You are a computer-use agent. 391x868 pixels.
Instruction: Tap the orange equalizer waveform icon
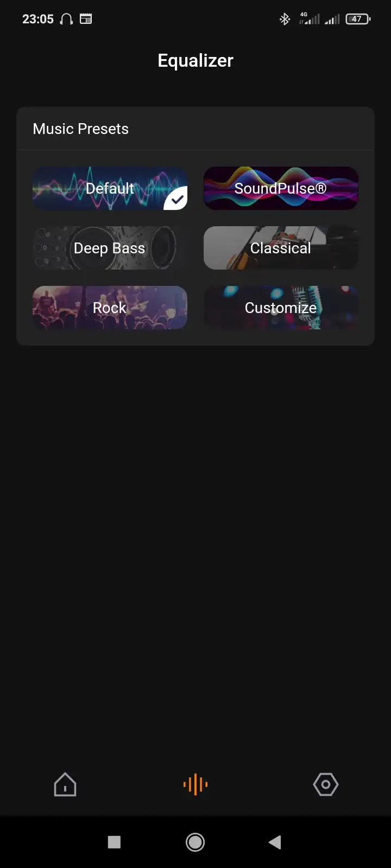(x=196, y=784)
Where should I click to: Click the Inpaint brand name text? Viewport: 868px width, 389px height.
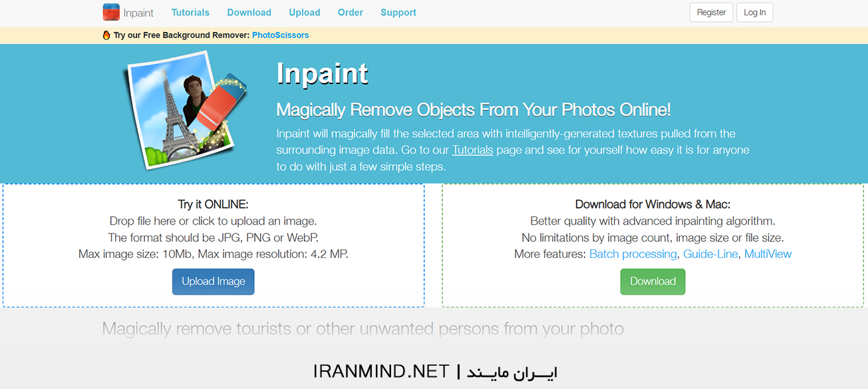pos(138,13)
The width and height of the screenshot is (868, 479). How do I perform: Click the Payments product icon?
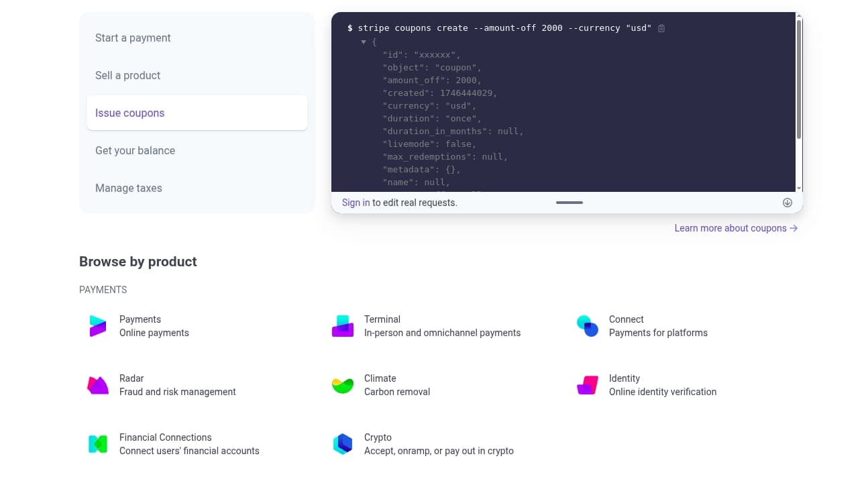tap(98, 326)
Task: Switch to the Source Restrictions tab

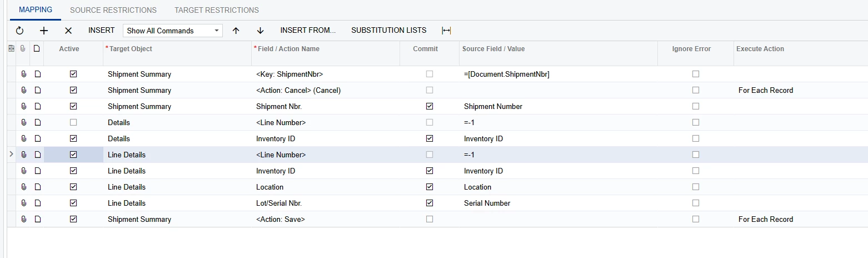Action: coord(113,10)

→ **Work to be completed**
Quote exactly, and only, the lines from the line containing "The width and" through the final line of the records above, both included, omitting any pictures.

→ **Written answer**
The width and height of the screenshot is (868, 479). How do I perform: Click the Payments product icon?
tap(98, 326)
Task: Switch to the Source Restrictions tab

Action: coord(113,10)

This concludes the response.